What the exercise asks:
Copy out, unchanged, everything in the newsletter from "In this issue" down to "sourced from overseas!".
-------- Source
Hello, and welcome to those of you who have recently signed up.

In this issue

This month

Here’s our news about the latest additions to the BE website.

There’s nothing more British than the good old fry-up in the morning. Or is there? Jamie Waddell has unearthed some interesting number-crunching which suggests that even in Britain, more than half of the typical “English” breakfast is likely to be sourced from overseas!

Currency exchange is a topic that regularly crops up among expats – often with grumbles about rate changes at just the wrong time, which can make differences of hundreds or even thousands of pounds if it’s a really big transaction like a house purchase. OzForex, with whom we’re affiliated, have a whole suite of tools to help you judge the right moment to buy or sell, and we’ve written about them.

Meanwhile, we’ve been off on our travels and have come back with another hotel review. This time it’s the Aloft Hotel, which bills itself as “Thailand’s hippest hotspot” and, fittingly, is in what we bill as Bangkok’s happeningest soi – Sukhumvit Soi 11.
----------------
-------- Material supplied
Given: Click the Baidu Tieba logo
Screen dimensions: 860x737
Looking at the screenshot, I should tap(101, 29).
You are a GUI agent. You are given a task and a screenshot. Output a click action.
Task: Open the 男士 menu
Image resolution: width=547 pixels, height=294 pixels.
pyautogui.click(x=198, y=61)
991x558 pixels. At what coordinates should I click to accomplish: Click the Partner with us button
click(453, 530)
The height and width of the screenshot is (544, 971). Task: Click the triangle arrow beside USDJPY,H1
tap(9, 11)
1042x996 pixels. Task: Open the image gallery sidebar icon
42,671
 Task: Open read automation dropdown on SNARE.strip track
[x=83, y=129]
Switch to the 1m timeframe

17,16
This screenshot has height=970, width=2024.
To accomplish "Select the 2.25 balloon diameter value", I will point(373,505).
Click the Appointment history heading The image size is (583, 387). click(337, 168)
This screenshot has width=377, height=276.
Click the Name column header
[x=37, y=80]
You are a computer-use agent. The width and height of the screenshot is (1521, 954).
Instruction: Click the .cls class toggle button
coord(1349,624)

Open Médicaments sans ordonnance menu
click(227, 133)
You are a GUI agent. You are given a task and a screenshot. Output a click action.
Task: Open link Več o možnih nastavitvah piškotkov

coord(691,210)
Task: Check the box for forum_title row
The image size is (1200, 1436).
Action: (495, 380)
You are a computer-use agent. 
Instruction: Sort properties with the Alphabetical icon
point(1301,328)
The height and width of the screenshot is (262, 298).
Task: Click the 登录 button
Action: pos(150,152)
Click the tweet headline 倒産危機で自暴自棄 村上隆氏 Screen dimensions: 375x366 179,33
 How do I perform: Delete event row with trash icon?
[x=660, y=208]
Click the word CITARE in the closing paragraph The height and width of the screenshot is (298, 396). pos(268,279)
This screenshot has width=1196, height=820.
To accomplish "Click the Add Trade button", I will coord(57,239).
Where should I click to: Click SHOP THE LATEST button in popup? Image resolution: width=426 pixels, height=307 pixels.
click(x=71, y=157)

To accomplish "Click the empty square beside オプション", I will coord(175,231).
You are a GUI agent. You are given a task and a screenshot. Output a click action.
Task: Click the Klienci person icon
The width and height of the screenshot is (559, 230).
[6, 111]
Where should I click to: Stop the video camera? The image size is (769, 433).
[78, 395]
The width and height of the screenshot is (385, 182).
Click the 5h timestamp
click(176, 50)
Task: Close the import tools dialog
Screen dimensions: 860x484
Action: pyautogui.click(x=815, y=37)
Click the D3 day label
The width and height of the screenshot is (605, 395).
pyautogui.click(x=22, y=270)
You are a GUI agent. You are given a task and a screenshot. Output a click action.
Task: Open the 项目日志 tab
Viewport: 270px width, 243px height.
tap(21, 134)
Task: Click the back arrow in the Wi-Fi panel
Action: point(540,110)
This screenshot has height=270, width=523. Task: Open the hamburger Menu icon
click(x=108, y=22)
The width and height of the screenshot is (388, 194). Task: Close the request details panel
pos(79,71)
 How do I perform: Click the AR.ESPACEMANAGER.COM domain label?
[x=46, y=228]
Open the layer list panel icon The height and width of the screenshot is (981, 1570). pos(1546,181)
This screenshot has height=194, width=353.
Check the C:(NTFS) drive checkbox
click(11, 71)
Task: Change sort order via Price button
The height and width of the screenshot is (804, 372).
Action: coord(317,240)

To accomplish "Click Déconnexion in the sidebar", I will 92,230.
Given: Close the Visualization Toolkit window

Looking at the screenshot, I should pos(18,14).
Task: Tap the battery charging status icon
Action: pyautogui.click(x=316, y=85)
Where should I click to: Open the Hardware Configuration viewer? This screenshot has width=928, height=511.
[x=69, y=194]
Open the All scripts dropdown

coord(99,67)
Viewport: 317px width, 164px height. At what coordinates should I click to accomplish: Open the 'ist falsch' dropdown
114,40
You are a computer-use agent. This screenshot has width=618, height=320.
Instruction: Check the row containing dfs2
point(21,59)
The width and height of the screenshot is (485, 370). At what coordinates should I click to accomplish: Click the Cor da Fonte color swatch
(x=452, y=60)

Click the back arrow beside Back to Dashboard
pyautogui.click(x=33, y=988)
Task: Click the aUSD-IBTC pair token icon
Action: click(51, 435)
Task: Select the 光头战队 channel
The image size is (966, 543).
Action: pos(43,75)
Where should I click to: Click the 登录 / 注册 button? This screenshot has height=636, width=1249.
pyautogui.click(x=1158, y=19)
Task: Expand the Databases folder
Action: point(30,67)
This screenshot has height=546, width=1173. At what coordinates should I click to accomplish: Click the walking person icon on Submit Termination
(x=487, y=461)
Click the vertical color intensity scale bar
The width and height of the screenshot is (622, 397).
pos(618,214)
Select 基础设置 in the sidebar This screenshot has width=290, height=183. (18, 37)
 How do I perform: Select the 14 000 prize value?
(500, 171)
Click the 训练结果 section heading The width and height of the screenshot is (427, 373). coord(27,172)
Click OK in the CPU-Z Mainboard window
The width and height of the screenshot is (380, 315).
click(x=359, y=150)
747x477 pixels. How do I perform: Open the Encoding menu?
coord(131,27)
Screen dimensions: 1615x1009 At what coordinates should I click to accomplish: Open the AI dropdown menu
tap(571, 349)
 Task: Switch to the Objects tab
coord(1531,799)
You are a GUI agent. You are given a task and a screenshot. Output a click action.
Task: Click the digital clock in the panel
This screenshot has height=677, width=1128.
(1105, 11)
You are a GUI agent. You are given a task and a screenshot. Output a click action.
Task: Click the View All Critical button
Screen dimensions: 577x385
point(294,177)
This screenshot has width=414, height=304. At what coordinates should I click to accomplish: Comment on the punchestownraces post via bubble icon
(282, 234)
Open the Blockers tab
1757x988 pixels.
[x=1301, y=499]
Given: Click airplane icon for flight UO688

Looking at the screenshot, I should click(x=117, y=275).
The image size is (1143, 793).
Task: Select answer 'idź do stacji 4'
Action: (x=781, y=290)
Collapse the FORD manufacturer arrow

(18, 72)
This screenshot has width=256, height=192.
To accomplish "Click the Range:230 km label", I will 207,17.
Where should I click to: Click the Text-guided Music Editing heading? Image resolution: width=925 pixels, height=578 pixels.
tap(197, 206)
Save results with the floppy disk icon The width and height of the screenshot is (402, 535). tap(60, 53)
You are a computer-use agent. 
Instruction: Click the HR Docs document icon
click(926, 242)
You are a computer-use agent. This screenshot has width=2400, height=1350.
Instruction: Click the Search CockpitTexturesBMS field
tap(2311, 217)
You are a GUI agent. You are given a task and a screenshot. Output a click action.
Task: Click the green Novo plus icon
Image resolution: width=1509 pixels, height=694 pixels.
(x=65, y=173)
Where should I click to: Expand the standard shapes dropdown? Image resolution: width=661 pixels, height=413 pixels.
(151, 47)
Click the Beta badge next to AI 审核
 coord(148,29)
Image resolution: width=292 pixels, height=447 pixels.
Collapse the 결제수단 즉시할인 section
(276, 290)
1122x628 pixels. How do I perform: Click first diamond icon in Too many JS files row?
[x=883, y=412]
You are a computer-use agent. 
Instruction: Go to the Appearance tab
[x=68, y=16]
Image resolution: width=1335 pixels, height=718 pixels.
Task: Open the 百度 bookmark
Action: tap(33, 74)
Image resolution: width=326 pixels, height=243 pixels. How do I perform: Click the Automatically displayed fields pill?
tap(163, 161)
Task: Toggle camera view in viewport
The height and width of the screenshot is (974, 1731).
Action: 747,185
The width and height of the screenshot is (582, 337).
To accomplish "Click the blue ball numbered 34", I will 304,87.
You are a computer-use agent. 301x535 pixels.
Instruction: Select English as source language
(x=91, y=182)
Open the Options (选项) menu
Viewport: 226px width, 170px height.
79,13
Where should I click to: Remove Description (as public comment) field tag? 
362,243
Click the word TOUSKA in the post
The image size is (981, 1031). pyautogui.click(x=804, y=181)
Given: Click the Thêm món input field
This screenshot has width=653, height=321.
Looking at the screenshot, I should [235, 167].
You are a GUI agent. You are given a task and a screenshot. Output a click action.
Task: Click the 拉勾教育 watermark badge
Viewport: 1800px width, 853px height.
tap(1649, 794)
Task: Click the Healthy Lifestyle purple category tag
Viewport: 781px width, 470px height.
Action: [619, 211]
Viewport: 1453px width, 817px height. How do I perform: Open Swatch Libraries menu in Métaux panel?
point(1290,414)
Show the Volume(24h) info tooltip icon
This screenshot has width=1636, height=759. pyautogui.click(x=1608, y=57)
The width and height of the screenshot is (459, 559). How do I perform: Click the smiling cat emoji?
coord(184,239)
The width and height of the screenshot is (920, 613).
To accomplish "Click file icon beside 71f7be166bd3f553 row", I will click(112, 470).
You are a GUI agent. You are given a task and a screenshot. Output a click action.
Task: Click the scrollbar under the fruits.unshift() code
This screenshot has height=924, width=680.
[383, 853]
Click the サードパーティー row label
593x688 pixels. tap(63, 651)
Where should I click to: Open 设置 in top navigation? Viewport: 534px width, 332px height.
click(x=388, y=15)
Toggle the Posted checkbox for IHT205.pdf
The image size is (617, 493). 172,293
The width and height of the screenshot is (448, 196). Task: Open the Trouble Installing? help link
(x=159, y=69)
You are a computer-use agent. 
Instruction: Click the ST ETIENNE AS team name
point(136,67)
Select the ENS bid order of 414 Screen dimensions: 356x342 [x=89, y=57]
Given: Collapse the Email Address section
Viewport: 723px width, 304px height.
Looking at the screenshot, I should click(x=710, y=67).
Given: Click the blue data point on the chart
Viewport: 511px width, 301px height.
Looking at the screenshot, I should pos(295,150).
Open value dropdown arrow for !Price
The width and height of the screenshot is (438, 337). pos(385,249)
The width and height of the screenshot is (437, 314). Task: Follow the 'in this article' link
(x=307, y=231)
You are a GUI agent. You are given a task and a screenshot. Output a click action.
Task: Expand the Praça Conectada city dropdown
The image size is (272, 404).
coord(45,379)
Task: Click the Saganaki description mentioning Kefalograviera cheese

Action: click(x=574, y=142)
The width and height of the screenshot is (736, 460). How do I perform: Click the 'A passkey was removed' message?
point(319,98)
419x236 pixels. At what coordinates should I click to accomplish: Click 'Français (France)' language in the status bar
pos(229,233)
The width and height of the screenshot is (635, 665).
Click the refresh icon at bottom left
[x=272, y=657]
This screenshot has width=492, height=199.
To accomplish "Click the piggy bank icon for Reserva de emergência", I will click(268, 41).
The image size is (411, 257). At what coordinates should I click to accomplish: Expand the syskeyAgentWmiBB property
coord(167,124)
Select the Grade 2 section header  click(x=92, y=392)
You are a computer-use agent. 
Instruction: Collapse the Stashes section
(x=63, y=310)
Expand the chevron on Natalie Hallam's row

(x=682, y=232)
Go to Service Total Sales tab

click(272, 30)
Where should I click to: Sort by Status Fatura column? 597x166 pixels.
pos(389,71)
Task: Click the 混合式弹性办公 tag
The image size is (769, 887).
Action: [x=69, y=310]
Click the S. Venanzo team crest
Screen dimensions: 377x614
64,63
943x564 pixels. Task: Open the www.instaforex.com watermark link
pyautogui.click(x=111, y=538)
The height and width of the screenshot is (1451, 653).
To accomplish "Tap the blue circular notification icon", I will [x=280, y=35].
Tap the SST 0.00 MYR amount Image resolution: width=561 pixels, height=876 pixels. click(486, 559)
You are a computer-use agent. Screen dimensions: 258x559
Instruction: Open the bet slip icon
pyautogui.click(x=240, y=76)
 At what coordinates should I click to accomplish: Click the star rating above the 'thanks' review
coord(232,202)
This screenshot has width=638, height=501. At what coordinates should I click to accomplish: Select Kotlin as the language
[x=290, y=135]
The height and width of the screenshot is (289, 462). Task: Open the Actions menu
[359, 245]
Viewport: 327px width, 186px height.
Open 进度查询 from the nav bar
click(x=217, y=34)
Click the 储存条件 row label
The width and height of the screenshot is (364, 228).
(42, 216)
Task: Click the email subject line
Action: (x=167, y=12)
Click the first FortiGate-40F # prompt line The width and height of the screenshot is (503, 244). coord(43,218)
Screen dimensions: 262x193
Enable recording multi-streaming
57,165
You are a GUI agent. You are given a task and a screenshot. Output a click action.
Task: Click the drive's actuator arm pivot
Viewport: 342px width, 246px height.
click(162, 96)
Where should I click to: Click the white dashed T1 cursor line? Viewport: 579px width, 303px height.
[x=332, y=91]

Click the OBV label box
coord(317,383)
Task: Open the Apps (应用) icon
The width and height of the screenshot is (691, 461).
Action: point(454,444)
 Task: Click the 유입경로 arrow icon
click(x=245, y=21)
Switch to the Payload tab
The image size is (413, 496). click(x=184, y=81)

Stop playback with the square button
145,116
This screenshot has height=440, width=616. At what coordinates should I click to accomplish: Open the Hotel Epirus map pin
----------------
The answer:
In this issue

This month

Here’s our news about the latest additions to the BE website.

There’s nothing more British than the good old fry-up in the morning. Or is there? Jamie Waddell has unearthed some interesting number-crunching which suggests that even in Britain, more than half of the typical “English” breakfast is likely to be sourced from overseas!